▸ **Your instructions**: Can you put the entries below into a JSON list of strings, one string per line with blank lines left out? Begin at the line that contains "The width and height of the screenshot is (2006, 1128)." and stop after the line that contains "Action: pyautogui.click(x=34, y=159)".

▸ **Supplied material**:
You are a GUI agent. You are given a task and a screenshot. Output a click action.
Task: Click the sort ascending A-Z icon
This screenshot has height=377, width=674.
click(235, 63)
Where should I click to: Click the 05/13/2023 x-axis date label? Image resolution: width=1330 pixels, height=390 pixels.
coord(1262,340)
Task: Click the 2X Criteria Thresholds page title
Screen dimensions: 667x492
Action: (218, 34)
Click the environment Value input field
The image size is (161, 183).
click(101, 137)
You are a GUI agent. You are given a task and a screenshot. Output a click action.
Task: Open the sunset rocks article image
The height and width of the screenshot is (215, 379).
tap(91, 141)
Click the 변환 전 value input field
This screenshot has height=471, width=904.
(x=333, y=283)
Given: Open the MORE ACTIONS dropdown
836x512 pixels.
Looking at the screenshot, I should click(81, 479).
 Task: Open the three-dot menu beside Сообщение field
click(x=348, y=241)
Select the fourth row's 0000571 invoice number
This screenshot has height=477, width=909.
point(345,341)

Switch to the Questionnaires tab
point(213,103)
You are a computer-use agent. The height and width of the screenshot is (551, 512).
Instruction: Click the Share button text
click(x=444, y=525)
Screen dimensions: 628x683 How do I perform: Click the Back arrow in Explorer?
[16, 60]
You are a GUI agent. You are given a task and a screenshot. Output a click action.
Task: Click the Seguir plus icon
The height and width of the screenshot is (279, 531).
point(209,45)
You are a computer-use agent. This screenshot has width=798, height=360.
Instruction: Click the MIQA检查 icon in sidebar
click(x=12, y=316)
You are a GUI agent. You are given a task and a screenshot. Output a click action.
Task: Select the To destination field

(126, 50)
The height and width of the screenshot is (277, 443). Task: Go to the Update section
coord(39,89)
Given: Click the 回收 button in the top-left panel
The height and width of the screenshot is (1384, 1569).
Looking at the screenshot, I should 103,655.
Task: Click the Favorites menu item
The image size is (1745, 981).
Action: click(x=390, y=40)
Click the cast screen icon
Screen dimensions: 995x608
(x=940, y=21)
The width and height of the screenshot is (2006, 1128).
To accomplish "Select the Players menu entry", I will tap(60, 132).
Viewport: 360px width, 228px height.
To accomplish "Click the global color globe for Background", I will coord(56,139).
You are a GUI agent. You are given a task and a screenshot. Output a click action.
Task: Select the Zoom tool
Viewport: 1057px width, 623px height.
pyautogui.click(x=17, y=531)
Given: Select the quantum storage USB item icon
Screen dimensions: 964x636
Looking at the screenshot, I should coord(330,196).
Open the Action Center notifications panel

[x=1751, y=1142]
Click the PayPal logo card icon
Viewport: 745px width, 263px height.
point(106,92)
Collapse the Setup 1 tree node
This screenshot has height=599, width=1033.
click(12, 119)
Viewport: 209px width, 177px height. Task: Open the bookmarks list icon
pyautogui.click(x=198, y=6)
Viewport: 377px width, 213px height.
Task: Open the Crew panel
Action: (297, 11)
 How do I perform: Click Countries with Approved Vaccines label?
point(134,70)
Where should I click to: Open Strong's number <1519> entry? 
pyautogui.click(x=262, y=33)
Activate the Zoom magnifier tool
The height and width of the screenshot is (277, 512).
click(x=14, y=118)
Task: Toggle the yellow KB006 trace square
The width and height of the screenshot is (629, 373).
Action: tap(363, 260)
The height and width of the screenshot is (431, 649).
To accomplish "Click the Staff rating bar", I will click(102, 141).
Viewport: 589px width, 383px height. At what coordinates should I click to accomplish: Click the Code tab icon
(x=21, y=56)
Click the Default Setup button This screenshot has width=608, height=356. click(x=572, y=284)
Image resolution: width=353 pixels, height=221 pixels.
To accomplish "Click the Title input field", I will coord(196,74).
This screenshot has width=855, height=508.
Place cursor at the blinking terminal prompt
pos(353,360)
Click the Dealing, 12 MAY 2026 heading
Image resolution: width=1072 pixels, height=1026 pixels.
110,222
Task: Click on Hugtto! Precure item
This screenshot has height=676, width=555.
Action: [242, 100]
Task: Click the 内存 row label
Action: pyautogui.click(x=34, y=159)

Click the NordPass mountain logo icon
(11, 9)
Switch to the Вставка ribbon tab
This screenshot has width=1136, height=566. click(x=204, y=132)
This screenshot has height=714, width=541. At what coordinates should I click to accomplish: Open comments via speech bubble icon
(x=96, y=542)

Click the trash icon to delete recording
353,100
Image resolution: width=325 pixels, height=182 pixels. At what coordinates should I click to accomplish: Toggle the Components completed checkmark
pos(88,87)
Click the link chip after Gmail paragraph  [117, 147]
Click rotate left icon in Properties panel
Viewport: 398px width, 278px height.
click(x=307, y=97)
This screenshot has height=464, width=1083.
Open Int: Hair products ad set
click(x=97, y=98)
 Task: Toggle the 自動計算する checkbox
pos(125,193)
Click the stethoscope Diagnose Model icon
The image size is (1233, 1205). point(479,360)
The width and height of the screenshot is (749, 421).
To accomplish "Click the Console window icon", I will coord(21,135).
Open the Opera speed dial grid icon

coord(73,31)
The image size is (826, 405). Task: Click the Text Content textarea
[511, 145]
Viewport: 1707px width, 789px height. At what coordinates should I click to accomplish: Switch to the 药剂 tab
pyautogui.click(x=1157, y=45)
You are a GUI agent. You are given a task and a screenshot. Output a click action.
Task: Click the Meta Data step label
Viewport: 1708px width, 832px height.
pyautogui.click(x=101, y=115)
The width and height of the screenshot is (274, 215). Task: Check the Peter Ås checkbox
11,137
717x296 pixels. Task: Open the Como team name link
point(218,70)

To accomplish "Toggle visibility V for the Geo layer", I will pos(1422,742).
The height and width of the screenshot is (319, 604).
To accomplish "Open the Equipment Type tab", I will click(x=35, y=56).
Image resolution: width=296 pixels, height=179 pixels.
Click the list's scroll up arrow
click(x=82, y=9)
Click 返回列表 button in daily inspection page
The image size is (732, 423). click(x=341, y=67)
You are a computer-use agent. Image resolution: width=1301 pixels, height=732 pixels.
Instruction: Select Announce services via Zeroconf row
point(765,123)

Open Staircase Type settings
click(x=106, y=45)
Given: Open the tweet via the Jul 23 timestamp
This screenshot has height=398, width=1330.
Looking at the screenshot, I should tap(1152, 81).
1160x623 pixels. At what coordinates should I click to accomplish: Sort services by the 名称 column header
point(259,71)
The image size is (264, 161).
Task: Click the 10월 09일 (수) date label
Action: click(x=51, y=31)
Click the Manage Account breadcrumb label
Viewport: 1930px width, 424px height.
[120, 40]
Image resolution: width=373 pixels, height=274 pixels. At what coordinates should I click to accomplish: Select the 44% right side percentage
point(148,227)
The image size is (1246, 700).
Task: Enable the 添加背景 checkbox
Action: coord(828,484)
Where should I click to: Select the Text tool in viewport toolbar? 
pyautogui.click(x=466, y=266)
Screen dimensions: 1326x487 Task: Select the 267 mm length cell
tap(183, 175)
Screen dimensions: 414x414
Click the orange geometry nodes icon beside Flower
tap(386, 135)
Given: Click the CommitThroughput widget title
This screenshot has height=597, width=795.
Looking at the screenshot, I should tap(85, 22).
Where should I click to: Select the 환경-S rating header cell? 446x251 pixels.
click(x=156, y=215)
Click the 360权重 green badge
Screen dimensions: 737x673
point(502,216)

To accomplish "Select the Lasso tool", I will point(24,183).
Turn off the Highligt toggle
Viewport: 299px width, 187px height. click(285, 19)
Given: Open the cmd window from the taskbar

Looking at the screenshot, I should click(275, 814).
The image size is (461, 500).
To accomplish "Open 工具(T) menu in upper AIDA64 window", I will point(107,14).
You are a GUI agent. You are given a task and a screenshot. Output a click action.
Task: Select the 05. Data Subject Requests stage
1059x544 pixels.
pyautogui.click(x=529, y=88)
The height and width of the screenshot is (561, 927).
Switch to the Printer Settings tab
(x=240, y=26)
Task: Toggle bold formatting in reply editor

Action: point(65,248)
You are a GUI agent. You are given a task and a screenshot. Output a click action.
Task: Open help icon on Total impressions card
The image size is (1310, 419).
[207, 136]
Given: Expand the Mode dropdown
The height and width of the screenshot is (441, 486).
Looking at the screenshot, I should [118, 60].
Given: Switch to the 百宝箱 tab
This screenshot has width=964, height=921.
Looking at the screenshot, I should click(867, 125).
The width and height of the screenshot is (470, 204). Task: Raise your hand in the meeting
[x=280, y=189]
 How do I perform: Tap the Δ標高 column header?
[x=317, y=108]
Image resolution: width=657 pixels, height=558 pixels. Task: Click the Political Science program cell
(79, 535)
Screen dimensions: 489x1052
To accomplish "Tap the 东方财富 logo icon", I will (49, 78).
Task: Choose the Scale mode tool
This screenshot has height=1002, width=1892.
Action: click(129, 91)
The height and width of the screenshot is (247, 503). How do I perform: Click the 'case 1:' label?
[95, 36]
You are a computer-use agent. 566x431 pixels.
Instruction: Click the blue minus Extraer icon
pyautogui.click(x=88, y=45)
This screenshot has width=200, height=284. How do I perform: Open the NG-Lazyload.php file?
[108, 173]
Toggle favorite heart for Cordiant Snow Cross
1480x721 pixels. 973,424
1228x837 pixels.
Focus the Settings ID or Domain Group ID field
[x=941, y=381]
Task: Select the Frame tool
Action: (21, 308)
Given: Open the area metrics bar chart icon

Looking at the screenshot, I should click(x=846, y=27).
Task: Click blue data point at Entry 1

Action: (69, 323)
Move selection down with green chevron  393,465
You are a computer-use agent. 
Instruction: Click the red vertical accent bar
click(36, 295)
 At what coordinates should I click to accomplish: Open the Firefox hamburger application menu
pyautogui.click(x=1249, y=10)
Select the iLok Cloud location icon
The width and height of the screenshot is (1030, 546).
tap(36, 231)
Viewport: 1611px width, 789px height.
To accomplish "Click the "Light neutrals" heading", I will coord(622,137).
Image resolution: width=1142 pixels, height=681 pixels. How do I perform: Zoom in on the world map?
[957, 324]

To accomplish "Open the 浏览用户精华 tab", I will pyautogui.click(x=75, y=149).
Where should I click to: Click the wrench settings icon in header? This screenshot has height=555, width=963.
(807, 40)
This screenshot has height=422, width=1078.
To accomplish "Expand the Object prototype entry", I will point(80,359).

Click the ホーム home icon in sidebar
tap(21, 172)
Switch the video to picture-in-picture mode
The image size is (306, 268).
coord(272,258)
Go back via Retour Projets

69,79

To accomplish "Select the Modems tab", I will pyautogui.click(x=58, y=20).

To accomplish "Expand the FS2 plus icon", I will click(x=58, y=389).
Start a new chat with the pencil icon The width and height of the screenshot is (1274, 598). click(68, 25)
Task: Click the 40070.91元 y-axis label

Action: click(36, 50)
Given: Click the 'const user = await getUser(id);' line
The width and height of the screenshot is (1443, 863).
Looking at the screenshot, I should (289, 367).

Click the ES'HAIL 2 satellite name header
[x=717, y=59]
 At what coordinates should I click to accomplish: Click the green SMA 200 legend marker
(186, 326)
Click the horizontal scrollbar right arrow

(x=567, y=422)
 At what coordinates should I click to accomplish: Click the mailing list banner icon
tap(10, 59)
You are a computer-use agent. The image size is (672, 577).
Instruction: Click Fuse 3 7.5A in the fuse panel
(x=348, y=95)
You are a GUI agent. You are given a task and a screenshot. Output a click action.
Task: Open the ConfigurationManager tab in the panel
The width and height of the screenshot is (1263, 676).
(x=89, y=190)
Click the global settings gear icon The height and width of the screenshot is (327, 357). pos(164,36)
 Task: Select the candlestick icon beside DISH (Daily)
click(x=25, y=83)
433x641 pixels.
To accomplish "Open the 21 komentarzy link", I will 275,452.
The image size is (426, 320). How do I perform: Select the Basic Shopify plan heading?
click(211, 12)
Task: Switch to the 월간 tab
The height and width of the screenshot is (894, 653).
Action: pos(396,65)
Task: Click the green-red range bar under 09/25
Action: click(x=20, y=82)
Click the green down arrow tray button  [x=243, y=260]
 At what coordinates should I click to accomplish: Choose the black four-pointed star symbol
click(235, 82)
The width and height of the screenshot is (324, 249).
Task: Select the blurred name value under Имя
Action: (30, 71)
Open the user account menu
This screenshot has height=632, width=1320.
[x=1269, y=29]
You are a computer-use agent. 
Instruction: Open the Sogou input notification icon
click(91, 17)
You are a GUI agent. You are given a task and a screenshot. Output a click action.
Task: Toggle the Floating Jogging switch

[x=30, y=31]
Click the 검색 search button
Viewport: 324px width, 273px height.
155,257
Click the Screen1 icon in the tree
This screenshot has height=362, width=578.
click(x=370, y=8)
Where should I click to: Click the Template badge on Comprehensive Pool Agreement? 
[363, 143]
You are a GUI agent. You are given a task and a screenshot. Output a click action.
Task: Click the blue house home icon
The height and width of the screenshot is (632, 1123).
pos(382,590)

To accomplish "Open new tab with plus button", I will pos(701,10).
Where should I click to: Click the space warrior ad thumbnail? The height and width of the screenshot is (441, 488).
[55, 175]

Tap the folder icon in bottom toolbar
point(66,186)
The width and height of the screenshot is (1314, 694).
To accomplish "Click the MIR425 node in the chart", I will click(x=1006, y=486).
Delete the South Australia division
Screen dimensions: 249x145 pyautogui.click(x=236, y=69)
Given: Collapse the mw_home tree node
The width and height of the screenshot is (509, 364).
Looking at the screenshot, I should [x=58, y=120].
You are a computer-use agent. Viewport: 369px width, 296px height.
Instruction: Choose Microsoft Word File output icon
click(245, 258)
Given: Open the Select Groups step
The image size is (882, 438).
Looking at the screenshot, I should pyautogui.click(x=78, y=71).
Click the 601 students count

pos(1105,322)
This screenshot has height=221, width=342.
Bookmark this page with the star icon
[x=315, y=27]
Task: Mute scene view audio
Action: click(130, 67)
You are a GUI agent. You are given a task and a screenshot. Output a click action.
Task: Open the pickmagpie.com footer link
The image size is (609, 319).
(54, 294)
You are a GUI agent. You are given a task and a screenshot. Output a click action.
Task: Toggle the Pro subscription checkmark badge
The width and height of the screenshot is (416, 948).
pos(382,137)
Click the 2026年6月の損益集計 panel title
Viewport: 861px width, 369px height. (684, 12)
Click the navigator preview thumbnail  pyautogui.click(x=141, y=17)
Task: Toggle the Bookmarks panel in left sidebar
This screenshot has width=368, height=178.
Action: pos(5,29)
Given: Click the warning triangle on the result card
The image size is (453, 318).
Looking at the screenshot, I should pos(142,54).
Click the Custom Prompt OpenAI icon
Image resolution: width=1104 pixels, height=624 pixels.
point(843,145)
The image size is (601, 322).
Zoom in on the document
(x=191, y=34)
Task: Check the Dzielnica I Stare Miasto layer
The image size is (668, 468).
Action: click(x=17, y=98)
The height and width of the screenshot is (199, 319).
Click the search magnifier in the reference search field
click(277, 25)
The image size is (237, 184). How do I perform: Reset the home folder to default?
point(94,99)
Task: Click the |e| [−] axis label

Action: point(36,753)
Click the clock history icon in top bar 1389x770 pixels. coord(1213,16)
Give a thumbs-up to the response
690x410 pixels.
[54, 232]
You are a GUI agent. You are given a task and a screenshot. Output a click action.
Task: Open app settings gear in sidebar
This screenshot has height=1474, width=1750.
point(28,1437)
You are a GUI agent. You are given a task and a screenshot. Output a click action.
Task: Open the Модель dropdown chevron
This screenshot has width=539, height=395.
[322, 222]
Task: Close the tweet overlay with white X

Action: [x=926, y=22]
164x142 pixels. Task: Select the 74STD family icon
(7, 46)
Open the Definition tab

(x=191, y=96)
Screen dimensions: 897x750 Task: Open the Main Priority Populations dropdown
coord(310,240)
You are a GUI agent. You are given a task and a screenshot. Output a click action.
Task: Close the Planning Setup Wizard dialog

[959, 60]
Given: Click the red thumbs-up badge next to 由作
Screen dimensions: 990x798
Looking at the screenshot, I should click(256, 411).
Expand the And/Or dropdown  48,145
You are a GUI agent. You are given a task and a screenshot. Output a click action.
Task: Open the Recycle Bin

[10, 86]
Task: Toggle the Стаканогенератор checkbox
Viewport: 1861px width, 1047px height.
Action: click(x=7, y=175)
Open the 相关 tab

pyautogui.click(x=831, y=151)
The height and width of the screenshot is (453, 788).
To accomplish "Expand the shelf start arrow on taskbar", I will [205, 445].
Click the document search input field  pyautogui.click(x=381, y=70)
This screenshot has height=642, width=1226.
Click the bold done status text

▸ **Expected answer**:
[
  "The width and height of the screenshot is (2006, 1128).",
  "To accomplish \"Select the Players menu entry\", I will tap(60, 132).",
  "Viewport: 360px width, 228px height.",
  "To accomplish \"Click the global color globe for Background\", I will coord(56,139).",
  "You are a GUI agent. You are given a task and a screenshot. Output a click action.",
  "Task: Select the Zoom tool",
  "Viewport: 1057px width, 623px height.",
  "pyautogui.click(x=17, y=531)",
  "Given: Select the quantum storage USB item icon",
  "Screen dimensions: 964x636",
  "Looking at the screenshot, I should coord(330,196).",
  "Open the Action Center notifications panel",
  "[x=1751, y=1142]",
  "Click the PayPal logo card icon",
  "Viewport: 745px width, 263px height.",
  "point(106,92)",
  "Collapse the Setup 1 tree node",
  "This screenshot has height=599, width=1033.",
  "click(12, 119)",
  "Viewport: 209px width, 177px height. Task: Open the bookmarks list icon",
  "pyautogui.click(x=198, y=6)",
  "Viewport: 377px width, 213px height.",
  "Task: Open the Crew panel",
  "Action: (297, 11)",
  " How do I perform: Click Countries with Approved Vaccines label?",
  "point(134,70)",
  "Where should I click to: Open Strong's number <1519> entry? ",
  "pyautogui.click(x=262, y=33)",
  "Activate the Zoom magnifier tool",
  "The height and width of the screenshot is (277, 512).",
  "click(x=14, y=118)",
  "Task: Toggle the yellow KB006 trace square",
  "The width and height of the screenshot is (629, 373).",
  "Action: tap(363, 260)",
  "The height and width of the screenshot is (431, 649).",
  "To accomplish \"Click the Staff rating bar\", I will click(102, 141).",
  "Viewport: 589px width, 383px height. At what coordinates should I click to accomplish: Click the Code tab icon",
  "(x=21, y=56)",
  "Click the Default Setup button This screenshot has width=608, height=356. click(x=572, y=284)",
  "Image resolution: width=353 pixels, height=221 pixels.",
  "To accomplish \"Click the Title input field\", I will coord(196,74).",
  "This screenshot has width=855, height=508.",
  "Place cursor at the blinking terminal prompt",
  "pos(353,360)",
  "Click the Dealing, 12 MAY 2026 heading",
  "Image resolution: width=1072 pixels, height=1026 pixels.",
  "110,222",
  "Task: Click on Hugtto! Precure item",
  "This screenshot has height=676, width=555.",
  "Action: [242, 100]",
  "Task: Click the 内存 row label",
  "Action: pyautogui.click(x=34, y=159)"
]